O que é a “pejotização” e quais são os riscos?
A pejotização acontece quando um trabalhador é contratado como se fosse uma empresa (PJ, ou Pessoa Jurídica), sendo obrigado a abrir um CNPJ ou MEI, mesmo trabalhando exatamente como um empregado comum. Na prática, o dia a dia é de um funcionário registrado, mas sem carteira assinada e sem os direitos garantidos pela CLT. Neste texto, você vai entender o que caracteriza essa prática, quais são os riscos e como se proteger.
Como identificar a pejotização
Segundo o Art. 3º da CLT, é considerado empregado quem presta serviço com pessoalidade, habitualidade, subordinação e recebe salário. Quando esses elementos existem, mas o vínculo é “disfarçado” de contrato entre empresas, pode haver fraude. Veja os principais sinais:
- Subordinação: você recebe ordens, cumpre horário e não pode recusar tarefas.
- Pessoalidade: só você pode fazer o trabalho, sem enviar outra pessoa no seu lugar.
- Habitualidade: você trabalha com frequência e de forma contínua para a mesma empresa.
- Salário: você recebe pagamentos regulares, como se fosse um funcionário.
- Exclusividade: na prática, você atende apenas aquela empresa.
Quais direitos você pode estar perdendo
Ao ser contratado como PJ de forma fraudulenta, o trabalhador deixa de receber direitos importantes, como:
- Carteira de trabalho assinada e registro no eSocial;
- FGTS e a multa de 40% em caso de demissão;
- 13º salário e férias com 1/3 constitucional;
- Horas extras, adicional noturno e descanso semanal remunerado;
- Recolhimento previdenciário correto para a aposentadoria;
- Seguro-desemprego e verbas rescisórias.
Como proceder se você suspeita de pejotização
- Guarde documentos: reúna contratos, notas fiscais, comprovantes de pagamento e trocas de mensagens.
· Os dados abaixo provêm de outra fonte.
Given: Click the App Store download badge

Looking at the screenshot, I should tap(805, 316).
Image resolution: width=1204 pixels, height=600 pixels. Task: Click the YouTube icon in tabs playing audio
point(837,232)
- Anote a rotina: registre horários, ordens recebidas e nomes de quem manda no seu trabalho.
- Reúna testemunhas: colegas podem confirmar como sua relação de trabalho realmente funcionava.
- Compare com um empregado comum: verifique se você faz o mesmo que funcionários registrados.
- Não assine nada com pressa: desconfie de documentos que renunciam a direitos ou confirmam ausência de vínculo.
- Procure orientação jurídica: um advogado trabalhista poderá avaliar seu caso e indicar o melhor caminho.
Dicas práticas
- Mantenha uma cópia de tudo que comprove sua rotina de trabalho, de preferência em local seguro.
- Salve e-mails e mensagens que mostrem ordens, cobranças e controle de horário.
- Verifique se seus pagamentos batem com o valor combinado e se há recolhimentos previdenciários.
- Lembre-se: mesmo com a Reforma Trabalhista, a fraude ao vínculo de emprego continua sendo ilegal.
- Fique atento ao prazo: você tem até 2 anos após o fim do contrato para buscar seus direitos na Justiça.
Por que buscar ajuda jurídica
Cada caso de pejotização tem detalhes próprios, e nem toda contratação PJ é ilegal. Somente um profissional pode analisar se, no seu caso, existe fraude e vínculo empregatício disfarçado. Um advogado trabalhista vai orientar sobre provas, cálculos e o momento certo de agir.
Dica final: se você desconfia que trabalha como empregado, mas está registrado como PJ, não deixe seus direitos de lado. Reúna seus documentos e procure a orientação de um advogado trabalhista de confiança o quanto antes.